» **DESCRIPTION OF THE TASK**:
Copy the records from the line with "At what coordinates" through the end of the records, including both ends, with "table toolbar" replaced by "grid toolbar" and nothing else changed. Leave the pictures out.

» **INPUT ROWS**:
● ● ● ● ● ● ●
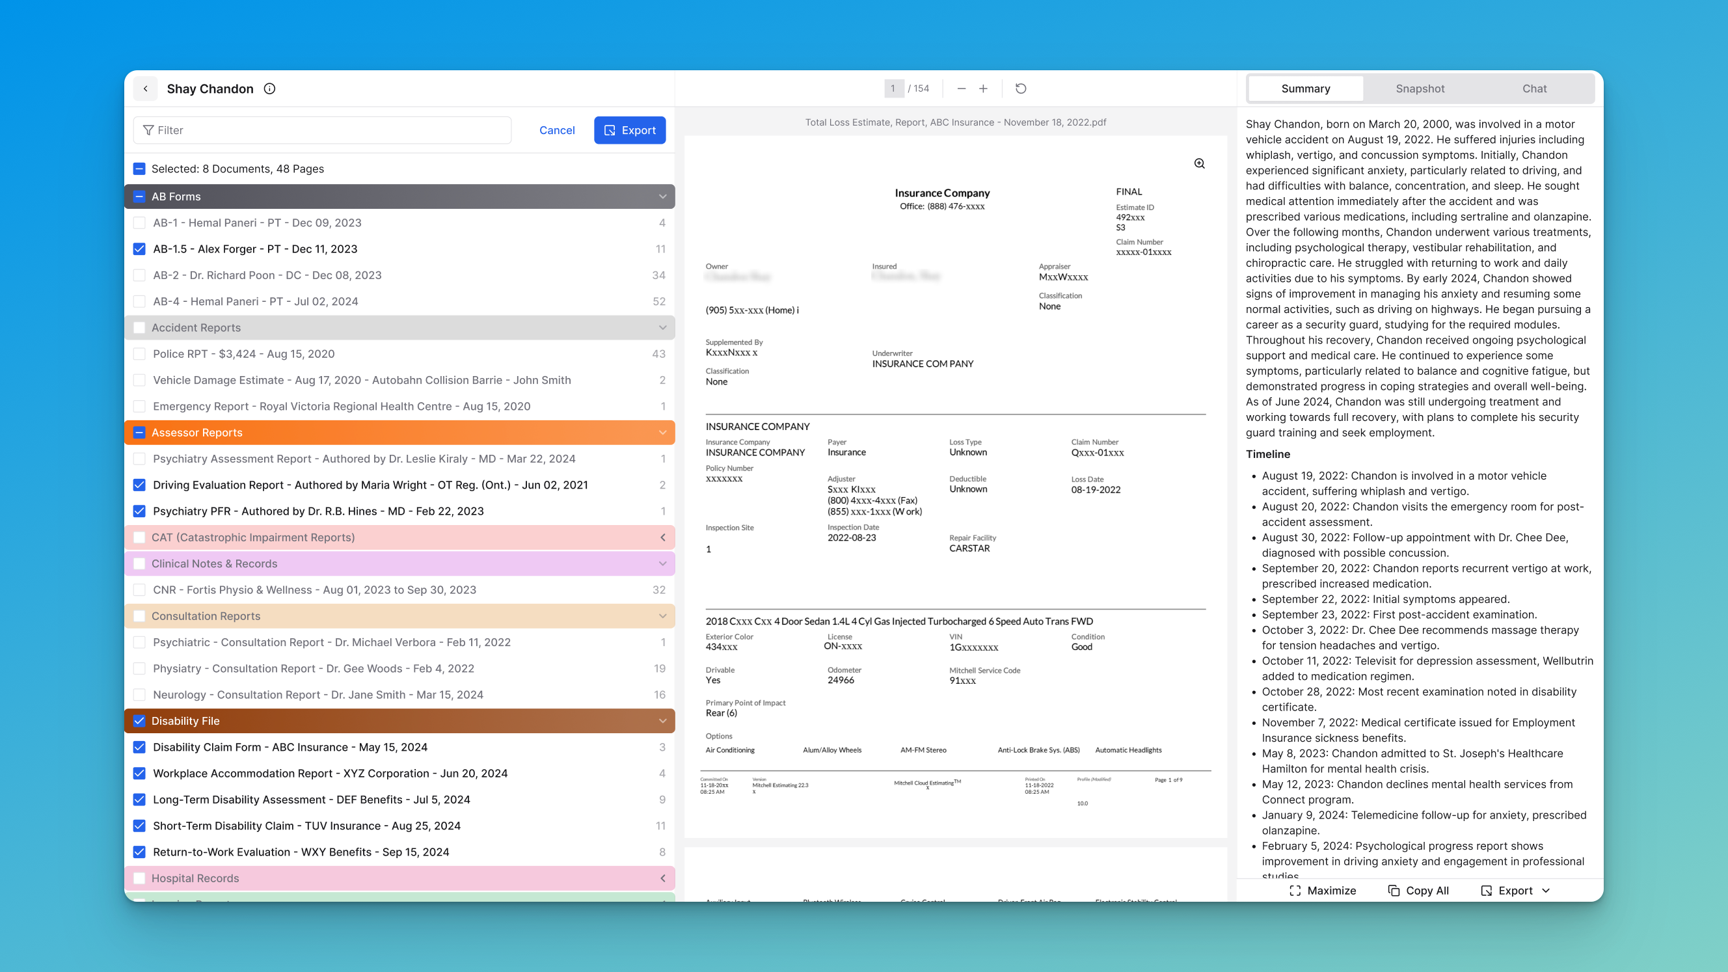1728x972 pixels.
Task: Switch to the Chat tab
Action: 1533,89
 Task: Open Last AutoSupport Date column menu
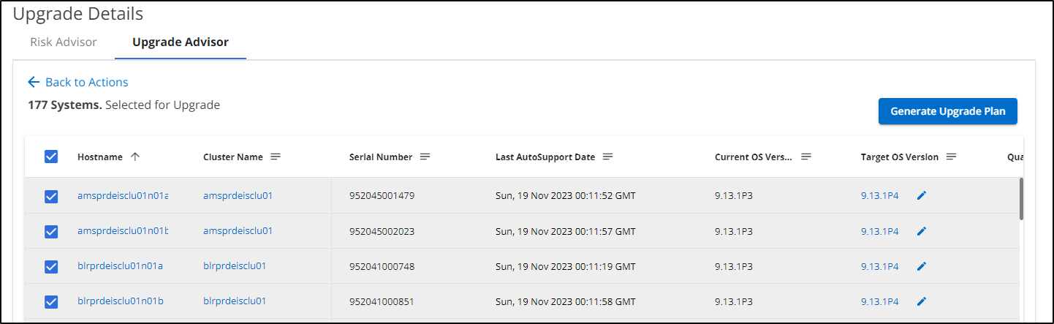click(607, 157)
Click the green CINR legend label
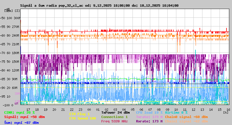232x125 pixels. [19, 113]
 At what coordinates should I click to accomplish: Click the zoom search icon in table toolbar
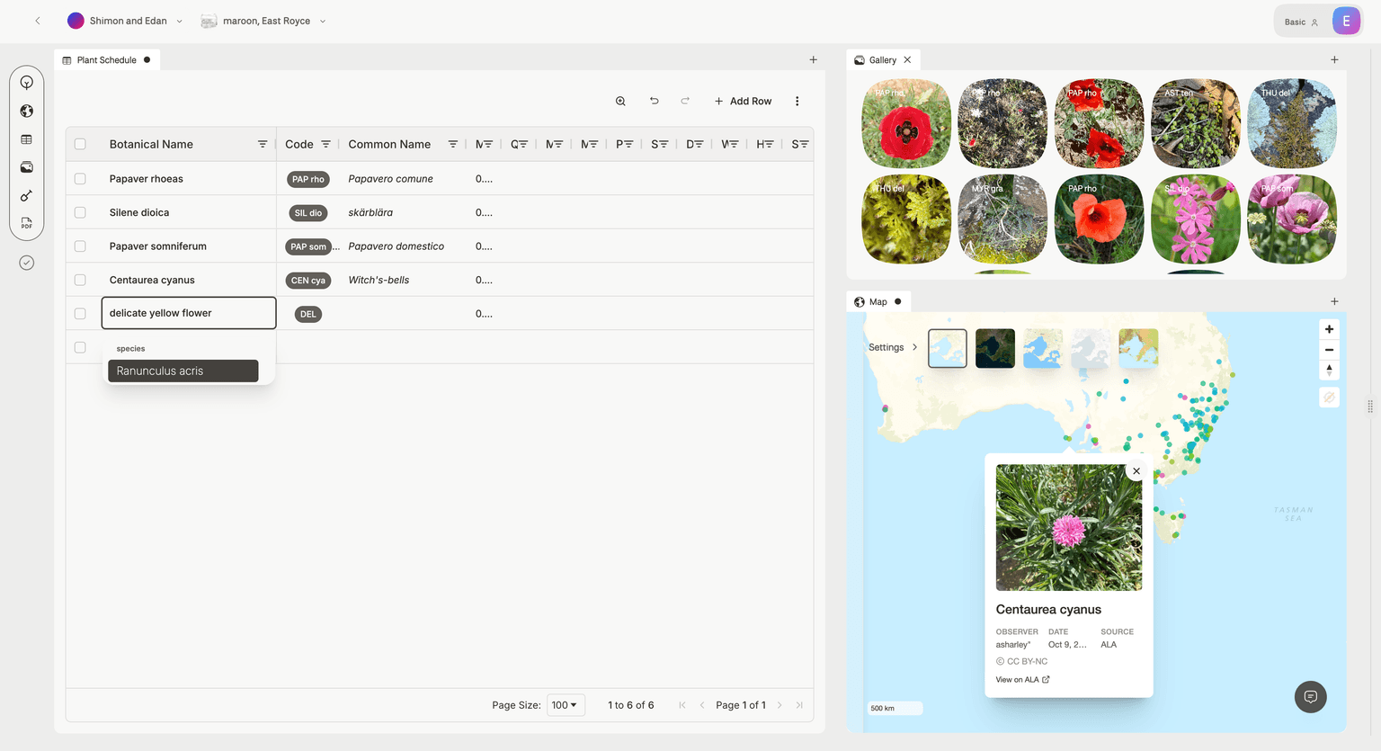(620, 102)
● ● ● ● ● ● ●
» **ANSWER BELOW**:
 At what coordinates should I click to accomplish: Click the zoom search icon in grid toolbar
(620, 102)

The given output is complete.